An important difference between the New York State Department of Health Report and the NAS Report is this: NONE of the models discussed in this analysis (with the exception of Lovaas and replications) was analyzed in New York because they simply did not have the data and experimental designs required to meet even the minimum standards of eligibility to be even considered for review in New York State Department of Health Report. The argument that the New York Report was published in 1999 and that the state of the science has advanced since then, can be easily countered by looking at the dates of the articles in journals with peer-reviewed data regarding the above models: Rogers, 1988; 1991; 1987; 1986; Strain 1984; 1987 (Strain 2000 uses children from earlier than 1992), Greenspan 1997; Harris et al. 1990; 1991; 1995;McGee, 1993; 1994; 1999, Dunlap et al.; 1999, Ozonoff; Cathcart, 1998.

 

Under Intensive Behavioral and Educational Intervention Programs in the New York Report, only the following articles had sufficient data and competent experimental design to be included:

 

• Lovaas (1987)

McEachin et al. (1993)

• Birnbrauer and Leach (1993)

• Smith et al. (1997)

• Sheinkopf and Siegel (1998)

 

With respect to Greenspan et al, 1997, the New York Report states the following:

 

“However, there is currently no adequate scientific evidence (based on controlled studies using generally accepted scientific methodology) that demonstrates the effectiveness of DIR-based interventions for young children with autism.
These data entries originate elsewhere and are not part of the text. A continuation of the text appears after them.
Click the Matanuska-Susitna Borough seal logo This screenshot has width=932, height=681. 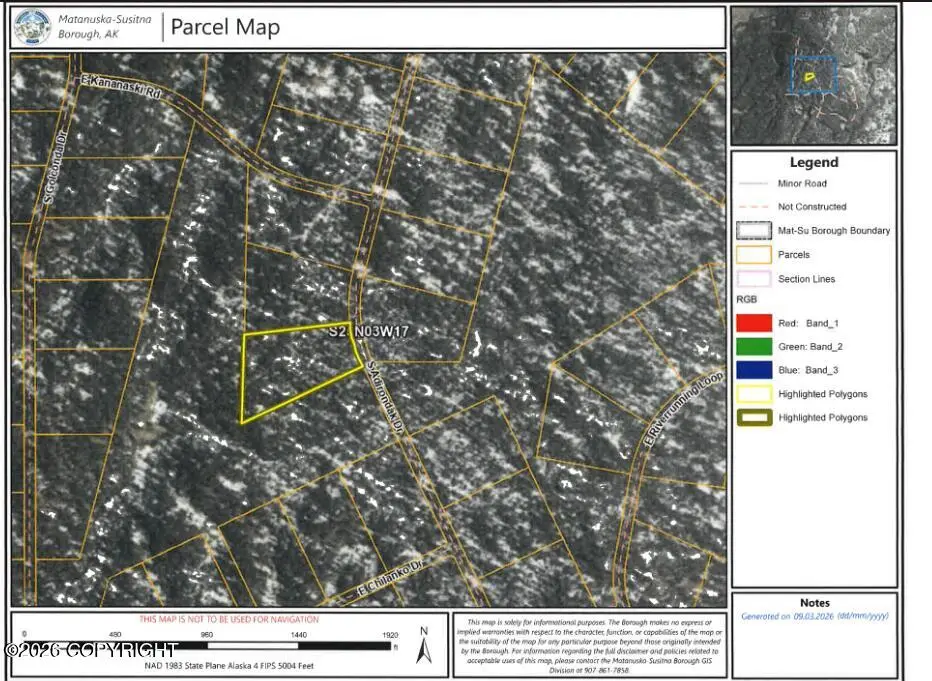tap(32, 27)
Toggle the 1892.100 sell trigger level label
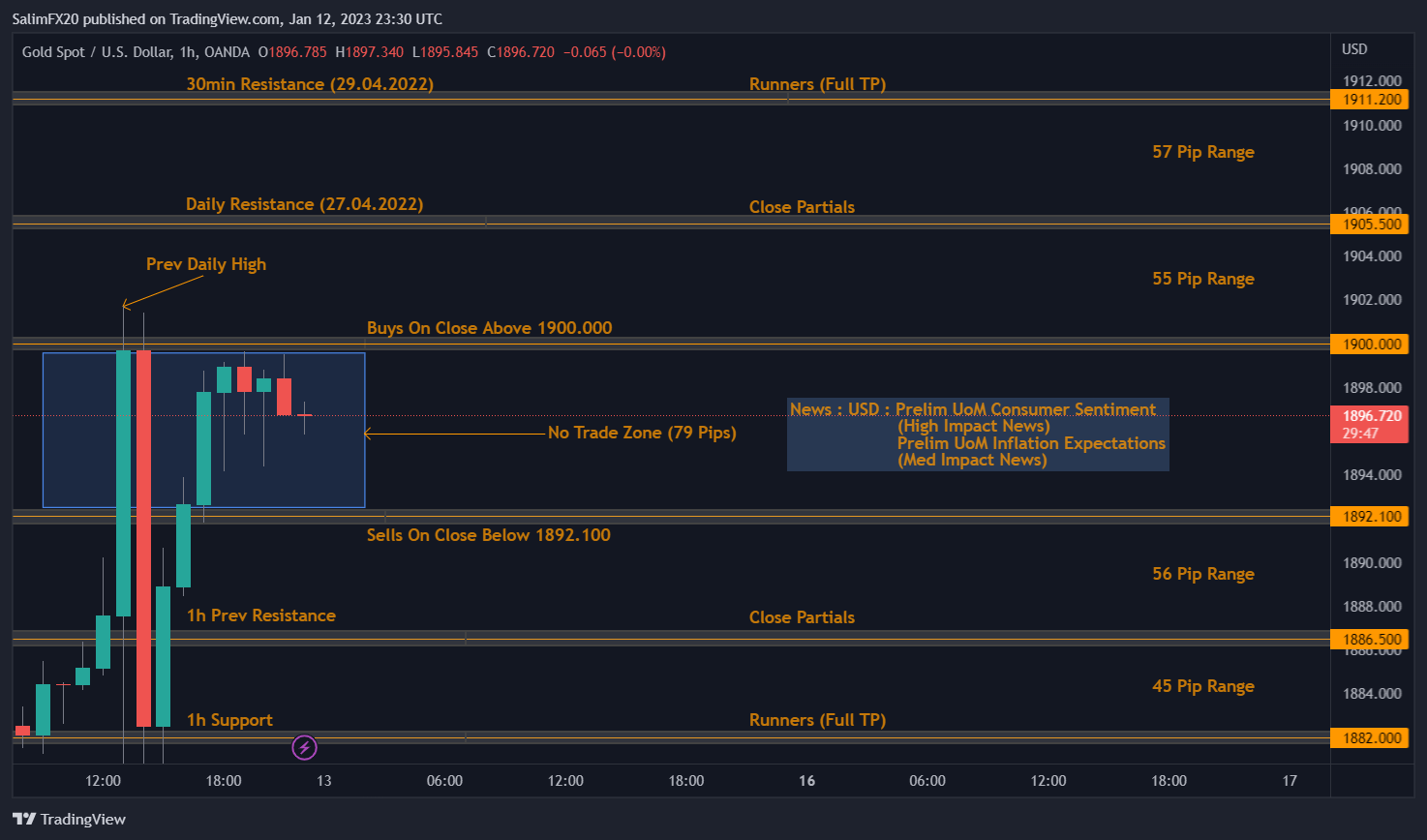1427x840 pixels. [x=1369, y=516]
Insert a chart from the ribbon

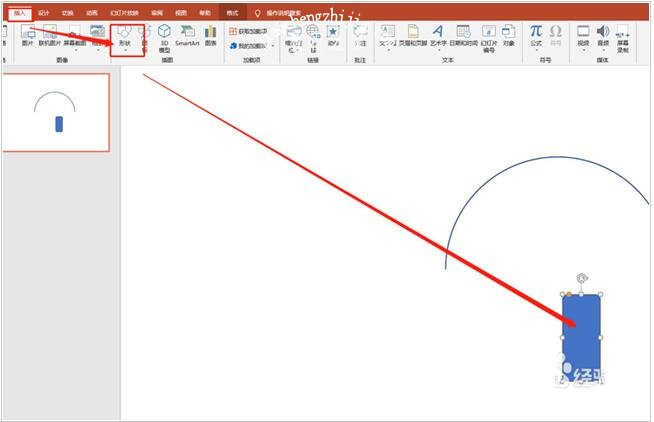tap(211, 35)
Therefore, the use of these approaches cannot be recommended as a primary intervention method for young children with autism. Furthermore, it is important to recognize that approaches based on the DIR model can be time-intensive for both professionals and parents and may take time away from other therapies

that have been demonstrated to be effective” p. IV-58.

 

The fact that the NAS did not arrive the same, or similar, conclusions as the New York State Department of Health Report, makes the inevitable argument that the NAS authors have an agenda of their own. This may be to blunt conclusions of the New York report, by arguing that when it comes to autism treatment, any given method is apparently no more effective than any another protocol.

 

Notable is that the New York Report used research standards based on the Agency for Health Care Policy and Research (AHCPR) which is a part of the United States Public Health Service and considered the industry standard in the development of clinical practice guidelines. In other words, the New York Report on autism treatment is as rigorous as it gets in the science business.

 

Note:

In terms of medical treatment for children with autism, it is telling that the U.S. Surgeon General, in the Report on Mental Health (1999), praised Lovaas’ design and outcomes as being impressive, but did not even mention the vast majority of the models listed in the NAS paper. Clearly the U.S. Surgeon General considered Lovaas’ protocol as medically necessary medical treatment, not simply an educational program.